I hope this helps, please let us know if something is unclear.

BoccheseGiacomo · Answer 2 · Wed Feb 07 2024 18:01:04 GMT+0800 (China Standard Time)

@rodrigodesalvobraz

Thank you. it's clear.

Another small question: can i add custom properties to my agent? for example if i want my agent to have some properties that are properties of the agent, not of the environment, for example "money". Imagine i'm running a simulation of a market economy environment, and i want each agent to possess some float attributes like money, health, hunger etc.

Can i do this with pearl?
In gym i would simply insert these properties in my "agent" class

rodrigodesalvobraz · Answer 3 · Thu Feb 08 2024 01:34:43 GMT+0800 (China Standard Time)

Adding a property to an object is always possible in Python in general, regardless of the libraries one might be using. If you have a object instance agent, writing agent.money = 10 will work and be accessible from then on.

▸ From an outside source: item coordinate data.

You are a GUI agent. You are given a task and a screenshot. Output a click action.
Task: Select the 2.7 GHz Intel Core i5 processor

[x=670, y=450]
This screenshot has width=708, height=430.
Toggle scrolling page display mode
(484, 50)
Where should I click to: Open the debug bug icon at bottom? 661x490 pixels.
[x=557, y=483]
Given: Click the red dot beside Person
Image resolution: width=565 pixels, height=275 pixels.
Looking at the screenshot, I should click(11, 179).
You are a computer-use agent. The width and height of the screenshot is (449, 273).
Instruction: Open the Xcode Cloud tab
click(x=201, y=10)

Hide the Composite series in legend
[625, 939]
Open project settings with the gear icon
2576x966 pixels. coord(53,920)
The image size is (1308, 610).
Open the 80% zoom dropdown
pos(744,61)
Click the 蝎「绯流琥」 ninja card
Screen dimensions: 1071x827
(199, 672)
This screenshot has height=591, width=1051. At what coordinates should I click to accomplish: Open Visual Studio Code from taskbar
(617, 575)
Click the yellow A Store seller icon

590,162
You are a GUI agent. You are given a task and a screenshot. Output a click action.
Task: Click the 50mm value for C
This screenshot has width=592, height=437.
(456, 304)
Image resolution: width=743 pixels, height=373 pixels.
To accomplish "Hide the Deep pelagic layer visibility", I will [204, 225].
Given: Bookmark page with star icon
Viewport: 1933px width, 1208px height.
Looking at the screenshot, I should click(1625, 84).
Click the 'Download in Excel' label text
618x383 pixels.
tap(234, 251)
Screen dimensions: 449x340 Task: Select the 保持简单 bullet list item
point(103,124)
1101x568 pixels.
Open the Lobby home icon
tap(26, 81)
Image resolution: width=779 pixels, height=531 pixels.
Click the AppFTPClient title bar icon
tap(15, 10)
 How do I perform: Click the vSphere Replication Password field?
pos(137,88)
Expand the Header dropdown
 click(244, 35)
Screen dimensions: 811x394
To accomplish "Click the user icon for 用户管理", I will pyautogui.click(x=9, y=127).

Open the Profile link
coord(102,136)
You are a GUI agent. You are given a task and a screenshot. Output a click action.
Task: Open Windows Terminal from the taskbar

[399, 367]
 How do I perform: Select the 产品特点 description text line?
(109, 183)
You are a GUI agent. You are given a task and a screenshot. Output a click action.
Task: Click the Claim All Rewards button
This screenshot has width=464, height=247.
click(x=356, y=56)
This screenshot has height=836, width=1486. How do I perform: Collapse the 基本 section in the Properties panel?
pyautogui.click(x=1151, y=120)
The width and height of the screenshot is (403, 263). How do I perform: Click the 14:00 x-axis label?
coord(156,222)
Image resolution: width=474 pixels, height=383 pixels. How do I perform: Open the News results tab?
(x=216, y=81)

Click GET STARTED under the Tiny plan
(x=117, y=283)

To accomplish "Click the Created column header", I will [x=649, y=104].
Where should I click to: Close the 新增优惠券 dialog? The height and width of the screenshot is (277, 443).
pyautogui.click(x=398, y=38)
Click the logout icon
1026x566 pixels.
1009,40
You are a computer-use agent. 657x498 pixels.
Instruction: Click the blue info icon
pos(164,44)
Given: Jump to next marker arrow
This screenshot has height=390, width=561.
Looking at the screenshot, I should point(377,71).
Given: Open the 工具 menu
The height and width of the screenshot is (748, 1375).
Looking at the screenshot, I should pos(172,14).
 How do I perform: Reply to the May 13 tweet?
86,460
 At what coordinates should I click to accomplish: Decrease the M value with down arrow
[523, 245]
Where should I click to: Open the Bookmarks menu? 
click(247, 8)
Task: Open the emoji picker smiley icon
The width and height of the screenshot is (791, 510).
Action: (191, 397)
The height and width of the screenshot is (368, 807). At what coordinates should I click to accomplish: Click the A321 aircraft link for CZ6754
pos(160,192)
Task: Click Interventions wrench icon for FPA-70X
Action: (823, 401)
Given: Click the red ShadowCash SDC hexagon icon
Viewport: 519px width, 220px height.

However, I suspect this might not be what you would really want. If you want the RL algorithm to take these properties into account when making decisions for the agent (for example, the agent will be more likely to spend money if it has a lot of it, but will try to save when it does not), then what you really want is to include that information in the observations being received by the agent (if you happen to be using an environment, then the environment is a good candidate to keep this information and include it in the observations it provides). This is because RL algorithms will make decisions based on the information contained in observations (states).

It might be a bit odd to think that an agent's property is being included in the observations coming from the outside world since we tend to think of it as an internal property, but one way to think about it is that the agent is observing things, including how much money is in its pocket!

Because Pearl currently represents observations as tensors, you might want to use a representation such that the agent's properties of interest are concatenated with the rest of the observation into a single tensor.

To keep the property up-to-date (for example, to decrease the agent's money once a decision is made to spend some), the code receiving the action from the agent (in learning situations this will typically be the step method of the environment) must modify the property's value according to the action taken.

I hope this helps.

BoccheseGiacomo · Answer 4 · Thu Feb 08 2024 02:02:16 GMT+0800 (China Standard Time)

@rodrigodesalvobraz

thank you for the super clear explanation. i will do through the environment in case.
Yes i know about how observations work in RL, but i thought that each agent needs to concatenate its own internal
property to the external observation, and this property is different for every agent.

So i need to make a list/dictionary that saves the internal property for each agent.

thanks.

rodrigodesalvobraz · Answer 5 · Thu Feb 08 2024 02:09:02 GMT+0800 (China Standard Time)

The solution you mention (keeping the properties inside the agent instance and concatenating them to the external observation) might actually work, too.

It seems to be a little less conventional. Usually in an RL problem one talks about a single type of observation, but here you have two types, the external one and the internal one obtained from concatenating agent's properties to the first one. Software libraries often makes assumptions based on conventions, so going a less conventional route may turn out tricky, but as far as I can tell right now your approach could work too.

BoccheseGiacomo · Answer 6 · Thu Feb 08 2024 17:33:48 GMT+0800 (China Standard Time)

thank you again